Firmware version is the latest.
|UC Software Version||188.8.131.520|
Hello @Tejas ,
Welcome to the Poly Community.
I am not fully sure what you mean by this?
Is this in regards of browsing to the Web UI of the Phone and the browser displaying the error?
If yes this is completely normal as the phone contains a self-signed certificate which we add in the factory and obviously your browser does not trust. You can download the Polycom Root CA from http://pki.polycom.com/pki
You could maybe disable HTTPS using the attached. Simply download, unzip and import using the Web Interface:
If this is no it there is to my knowledge no way to disable TLS SIP signalling. You can only change the TLS versions via the Web UI:
in order to change the minimum version.
Please ensure to provide some feedback if this reply has helped you so other users can profit from your experience.
I have exported the configuration to the Phone and waiting for a reply from the Security Team if the scan does not find the SSL certificate vulnerability anymore. ANd yes this vulnerability was observed for the admin access that we take using the admin mode to do changes on the device and there is no option to disable particular SSL versions and TLS are already on the latest ones i.e 1.2 enabled.
And normally how is the admin password stored in this polycom devices. Is it # based,clear text or ?
its not in clear text.
We have our own internal CA and would require now the steps to create the CSR and upload this new generated certificate instead of the Polycom devices Certificates as we are observing an SSL X.509 certificate vulnerability on all Polycom devices and to mitigate the same we need to update the certificate.
Vulnerability Details :
Plugin ID : 51192
Description :SSL Certificate Cannot Be Trusted
Port : 443
First Discovered On : Dec 14, 2019 13:20:26 CET
The server's X.509 certificate cannot be trusted. This situation can occur in three different ways, in which the chain of trust can be broken, as stated below : - First, the top of the certificate chain sent by the server might not be descended from a known public certificate authority.
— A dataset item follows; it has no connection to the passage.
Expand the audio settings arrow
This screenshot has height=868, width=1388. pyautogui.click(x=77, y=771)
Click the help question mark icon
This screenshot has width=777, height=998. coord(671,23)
This can occur either when the top of the chain is an unrecognized, self-signed certificate, or when intermediate certificates are missing that would connect the top of the certificate chain to a known public certificate authority. - Second, the certificate chain may contain a certificate that is not valid at the time of the scan. This can occur either when the scan occurs before one of the certificate's 'notBefore' dates, or after one of the certificate's 'notAfter' dates. - Third, the certificate chain may contain a signature that either didn't match the certificate's information or could not be verified. Bad signatures can be fixed by getting the certificate with the bad signature to be re-signed by its issuer. Signatures that could not be verified are the result of the certificate's issuer using a signing algorithm that Nessus either does not support or does not recognize.If the remote host is a public host in production, any break in the chain makes it more difficult for users to verify the authenticity and identity of the web server. This could make it easier to carry out man-in-the-middle attacks against the remote host.
Solution : Purchase or generate a proper certificate for this service.
Any support to get the new SSL certificate generated for these polycom devices so that we can change to https use only instead of http to resolve this vulnerability.